Firstly, in order to facilitate experimental verification, the waveguide length of the system is adjusted by seeking extremum breaking points of the PT-symmetric network, i.e., the working wavelength close to the breaking points is set as the communication wavelength. Then the imaginary part of the breaking points is set as the imaginary part of the waveguide material to optimize the refractive indices of the materials.

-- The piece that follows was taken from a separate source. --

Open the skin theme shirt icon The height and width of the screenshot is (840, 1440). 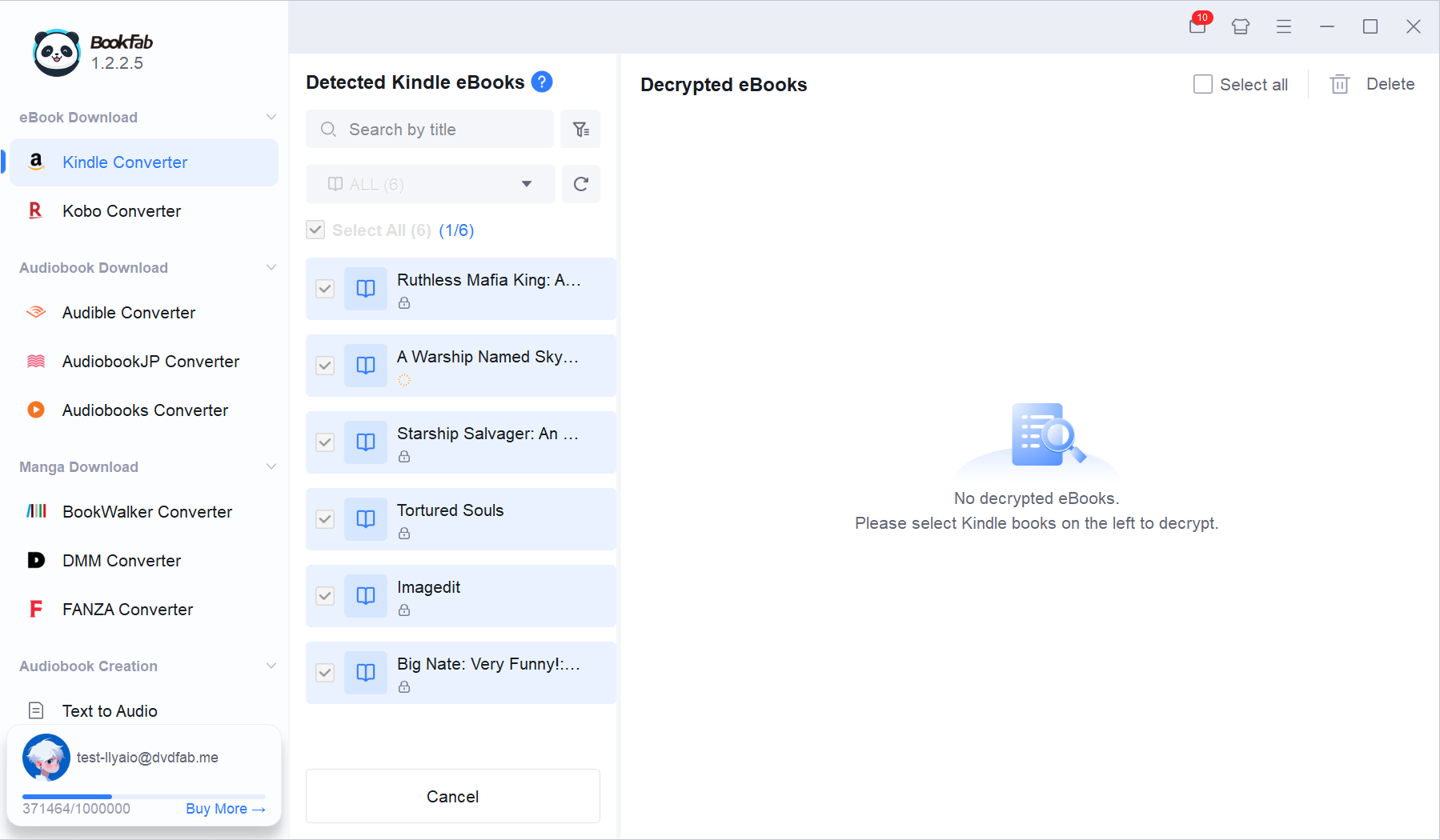tap(1241, 26)
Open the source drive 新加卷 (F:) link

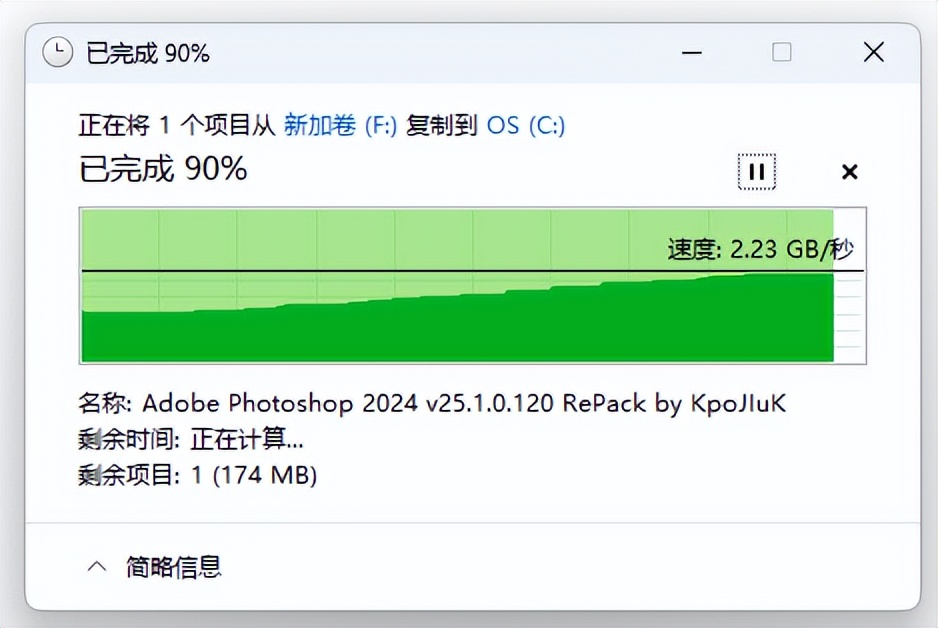pyautogui.click(x=340, y=125)
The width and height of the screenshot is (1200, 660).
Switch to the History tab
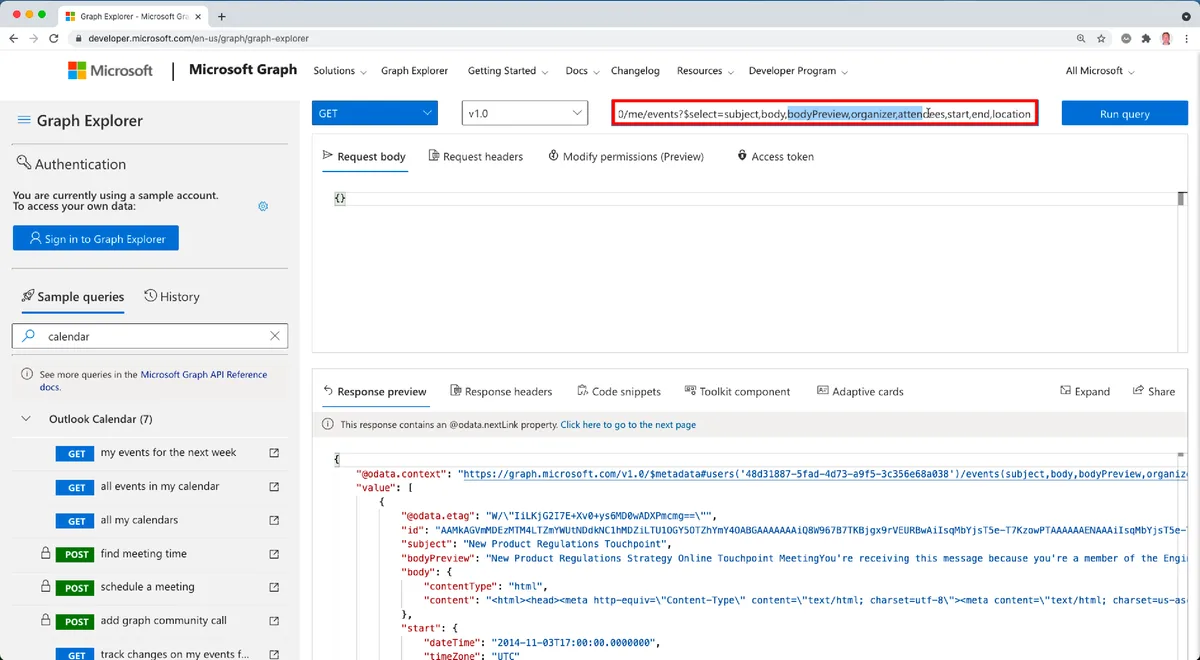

Secondly, the performance of the CPA lasers created by the optimized PT-symmetric system is investigated based on our previously reported work. It is shown that (i) these systems can produce perfect absorption and substantial amplification, with the best performance of the CPA laser for a single unit-cell system optimized by the first extremum breaking point. The \({\Theta _{\min }}\) reached up to \(3.1914 \times {10^{ - 16}}\), 9 orders of magnitude smaller than previously reported results of the CPA laser. Moreover, \({T_{\max }}\) reached a value of \(1.5667 \times {10^{15}}\), which is 9 orders of magnitude larger than previously reported results of the CPA laser. (ii) The values of \({\Theta _{\min }}\) and \({T_{\max }}\) produced by the aforementioned optimized systems are at the same frequency. This frequency is the working frequency of the CPA lasers corresponding to the single unit system determined by extremum breaking points. (iii) The performance of CPA lasers depends on the number of unit cells in the system. With the increment of the number of unit cells, \({\Theta _{\min }}\) increases monotonically and converges infinitely to 0.1. Correspondingly, \({T_{\max }}\) decreases monotonically and converges infinitely to 10. (iv) The performance of the CPA laser also depends on the system’s frequency. With the increment of the number of unit cells, the frequencies of \({\Theta _{\min }}\) and \({T_{\max }}\) increase with a periodicity of 1.866152 MHz. These characteristics provide a scientific basis for selecting the most appropriate and optimal CPA lasers for PT-symmetric optical waveguide networks at the specified wavelengths for various operational requirements.

In conclusion, this work provides a new method for optimizing the CPA lasers and optimizing the structure and performance of optical waveguide networks.